We cannot assure you that the measures we have taken to date, and actions we may take in the future, will prevent or avoid potential future material weaknesses. During fiscal year 2024, the Company incurred two late filings and needed to file extensions in order to file two quarterly reports timely. If we are unable to maintain effective internal control over financial reporting, the accuracy and timing of our financial reporting may be adversely affected, investors could lose confidence in the accuracy and completeness of our financial reports, the market price of our common stock could decline, we could be subject to sanctions or investigations by the Nasdaq Stock Market, the SEC or other regulatory authorities, and our ability to access the capital markets could be limited.
Bloomia’s international operations involve additional market and operational risks, and failure to manage these risks may adversely affect our business and operating results.
We operate in several countries throughout the world including South Africa, Chile and the Netherlands. Accordingly, we face significant operational risks from doing business internationally, including:
fluctuations in foreign currency exchange rates;
potentially adverse tax consequences;
difficulties in staffing and managing foreign operations;
laws and business practices favoring local competition;
compliance with a wide variety of complex foreign laws, treaties and regulations;
tariffs, trade barriers and other regulatory or contractual limitations on their ability to sell or develop their products in certain foreign markets; and
being subject to the laws, regulations and the court systems of many jurisdictions.

———

■ **PROBLEMS AND TASKS**:
**1.** How many late filings does the risk-factor excerpt say the Company incurred during fiscal year 2024?
**2.** Pick up the risk-factor excerpt after its final line and keep writing in the same style.
The listing after this point has no connection to the risk-factor excerpt.

■ **SOURCE DATA**:
———

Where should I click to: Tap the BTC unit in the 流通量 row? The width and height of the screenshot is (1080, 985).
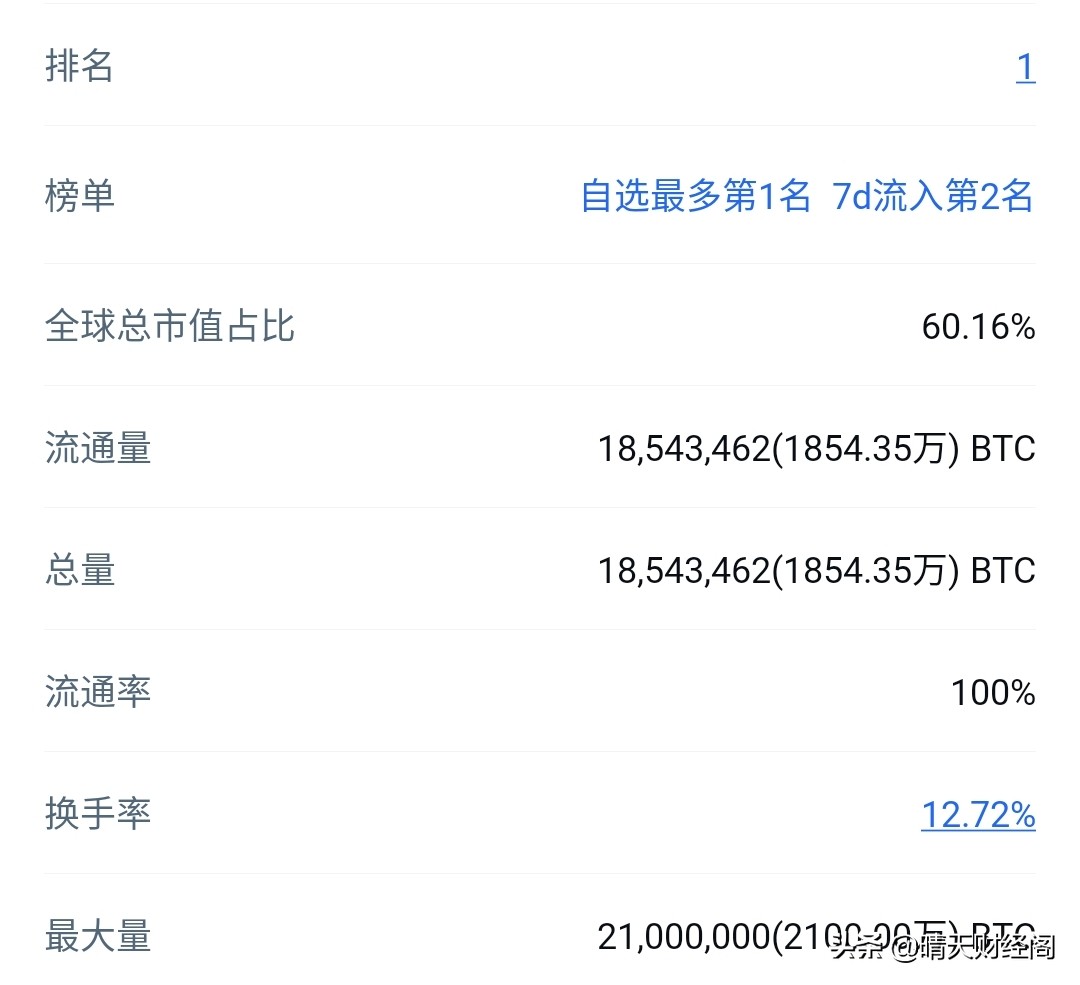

———

■ **EXERCISE RESPONSES**:
**1.** Two.

**2.**
Our failure to manage the market and operational risks associated with our international operations effectively could limit the future growth of our business and adversely affect our operating results.
Exchange rate fluctuations between the U.S. dollar and the Euro and other non-U.S. currencies may negatively affect the earnings of our operations.
We report our financial results and most of our revenues are recorded in U.S. dollars. However, most of our tulip bulb costs as well as a portion of our general and administrative expenses, are incurred in euros. As a result, we are exposed to exchange rate risks that may adversely affect our financial results. For example, if the euro appreciates against the U.S. dollar, then the U.S. dollar cost of our operations in the Netherlands would increase and our results of operations would be adversely affected.
From time to time, we engage in currency hedging activities. These measures, however, may not adequately protect us from material adverse effects due to the fluctuations in the relative values of the U.S. dollar and the euro and other foreign currencies in which we transact business, and may result in a financial loss.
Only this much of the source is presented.